Pixel coordinate grounding data
• • • • • • •

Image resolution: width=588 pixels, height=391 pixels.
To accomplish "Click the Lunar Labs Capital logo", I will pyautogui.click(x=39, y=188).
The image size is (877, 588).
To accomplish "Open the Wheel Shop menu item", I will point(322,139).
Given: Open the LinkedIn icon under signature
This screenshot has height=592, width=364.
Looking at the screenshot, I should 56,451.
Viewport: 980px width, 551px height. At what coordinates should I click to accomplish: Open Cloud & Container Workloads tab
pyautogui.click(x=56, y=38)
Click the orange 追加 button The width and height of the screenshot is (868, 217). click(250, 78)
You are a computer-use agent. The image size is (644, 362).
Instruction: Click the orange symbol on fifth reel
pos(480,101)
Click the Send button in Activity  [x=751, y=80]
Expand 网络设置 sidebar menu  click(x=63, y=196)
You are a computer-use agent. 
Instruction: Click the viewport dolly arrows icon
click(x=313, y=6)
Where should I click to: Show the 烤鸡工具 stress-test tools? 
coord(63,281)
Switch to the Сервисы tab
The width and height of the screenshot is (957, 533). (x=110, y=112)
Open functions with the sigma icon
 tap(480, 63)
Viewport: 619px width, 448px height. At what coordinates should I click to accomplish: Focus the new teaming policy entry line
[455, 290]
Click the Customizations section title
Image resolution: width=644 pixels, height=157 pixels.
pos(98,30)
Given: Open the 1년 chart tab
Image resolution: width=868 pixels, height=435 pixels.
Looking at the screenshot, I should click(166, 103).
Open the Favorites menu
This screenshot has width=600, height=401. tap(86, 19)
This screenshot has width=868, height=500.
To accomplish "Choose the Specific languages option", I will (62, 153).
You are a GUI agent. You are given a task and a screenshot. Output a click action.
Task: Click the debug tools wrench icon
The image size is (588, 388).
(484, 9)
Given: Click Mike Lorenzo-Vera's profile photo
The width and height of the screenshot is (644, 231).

• • • • • • •

▶ _Assignment_
The expected answer is an exact copy of the lines beginning at the one with "Image resolution: width=868" and running to the end of the entries above.

▶ _Solved exercise_
Image resolution: width=868 pixels, height=435 pixels.
Looking at the screenshot, I should click(166, 103).
Open the Favorites menu
This screenshot has width=600, height=401. tap(86, 19)
This screenshot has width=868, height=500.
To accomplish "Choose the Specific languages option", I will (62, 153).
You are a GUI agent. You are given a task and a screenshot. Output a click action.
Task: Click the debug tools wrench icon
The image size is (588, 388).
(484, 9)
Given: Click Mike Lorenzo-Vera's profile photo
The width and height of the screenshot is (644, 231).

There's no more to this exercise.